▶ [Trecho do documento]:
Vimos acima à existência em nós de um
princípio inteligente e racional; retornamos agora até a fonte de onde decorre
para explicar sua origem pelo encadeamento das causas e dos efeitos. Os homens
chamam essa fonte, na sua pobre e insuficiente linguagem, de Deus.
Deus é o centro de onde emanam e para
onde retornam todas as potências do Universo. Ele é o foco de onde se irradia
toda idéia de justiça, solidariedade e amor; o objetivo comum para o qual todos
os seres se encaminham, consciente ou inconscientemente. É de nosso
relacionamento com o grande Arquiteto dos mundos que decorrem a harmonia
universal, a comunidade e a fraternidade. Para sermos irmãos, com efeito, é
preciso haver um pai comum, e esse pai somente pode ser Deus.
Deus, dirá você, tem estado presente
sob aspectos tão estranhos, por vezes tão revoltantes para os homens crentes,
que o espírito moderno se está afastando d’Ele. Mas que importam essas
divagações sectárias? Pretender que Deus possa ser diminuído pelos propósitos
dos homens equivale a dizer que o monte Branco e o Himalaia possam ser manchados
pelo sopro de um mosquito. A verdade paira radiosa, deslumbrante, bem acima das
obscuridades teológicas.
Para entrever esta verdade, o
pensamento deve se desligar das regras estreitas, das práticas vulgares,
rejeitar as formas pueris com as quais certas religiões têm envolvido o supremo
ideal. Deve estudar Deus na majestade
de suas obras.
Na hora em que tudo repousa nas nossas
cidades, quando a noite está transparente e o silêncio se faz sobre a terra
adormecida, então, ó homens, meus irmãos, elevem seus olhos e contemplem o
infinito dos céus!
Observem a marcha ritmada dos astros,
evoluindo nas profundezas. Esses fogos inumeráveis são mundos perto dos quais a
Terra não é mais que um átomo, sóis prodigiosos contornados por cortejos de
esferas e dos quais as distâncias espantosas que nos separam se medem por
milhões de anos-luz. Por isso nos parecem simples pontos luminosos. Mas,
dirijam para eles esse olho colossal da ciência, o radiotelescópio, e vocês
distinguirão suas superfícies, semelhantes a oceanos em chamas.
Procurem em vão contá-los; eles se
multiplicam até nas regiões mais remotas e confundem-se na distância, como uma
poeira luminosa. Observem também, como sobre os mundos vizinhos da Terra se
desenham os vales e as montanhas, mares são cavados, nuvens se movem. Reconheçam
que as manifestações da vida se produzem por toda parte, e que uma ordem
admirável une, sob leis uniformes e por destinos comuns, a Terra e seus irmãos,
os planetas errantes no infinito. Verifiquem que todos esses mundos, habitados
por outras sociedades humanas, se agitam, se afastam e aproximam dotados de
velocidades diversas, percorrendo orbes imensos; por todo lado o movimento, a
atividade e a vida se mostram em um espetáculo grandioso. Observem nosso
próprio globo, a Terra, que parece nos dizer: “Vossa carne é a minha, vossos
entes minhas crianças”. Observem-na, esta grande ama de leite da humanidade;
vejam a harmonia de seus contornos, seus continentes, no seio dos quais as
nações germinam e crescem seus vastos oceanos sempre em movimento; acompanhem a
renovação das estações revestindo-a, cada vez, de verdes adornos ou de louras
colheitas; contemplem os seres vivos que a povoam: pássaros, insetos, plantas e
flores; cada um deles é um cinzelado maravilhoso, uma joia do estojo divino.

▶ [Objetivo 1]:
Responda com base no trecho sobre Deus:
(a) Que nome os homens dão à fonte do princípio inteligente e racional?
(b) A que o texto equipara a pretensão de que Deus possa ser diminuído pelos propósitos dos homens?
(c) Que instrumento o texto chama de "esse olho colossal da ciência"?
▶ [Objetivo 2]: Enumere os seres vivos que, segundo o trecho sobre Deus, povoam a Terra.
Não é preciso consultar a listagem para responder.

▶ [Dados exibidos]:
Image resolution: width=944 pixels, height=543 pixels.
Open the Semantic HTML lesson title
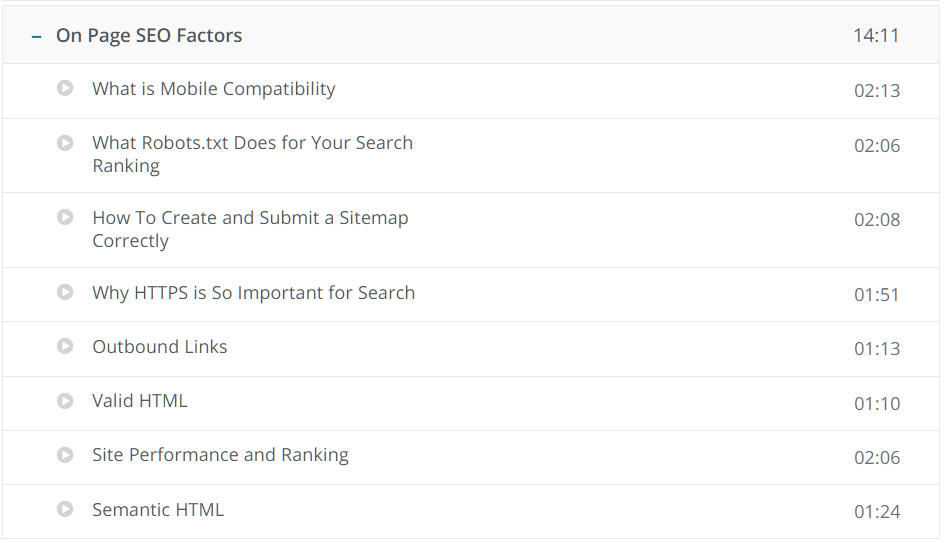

▶ [Resolução 1]:
(a) Deus.
(b) A dizer que o monte Branco e o Himalaia possam ser manchados pelo sopro de um mosquito.
(c) O radiotelescópio.

▶ [Resolução 2]: Pássaros, insetos, plantas e flores.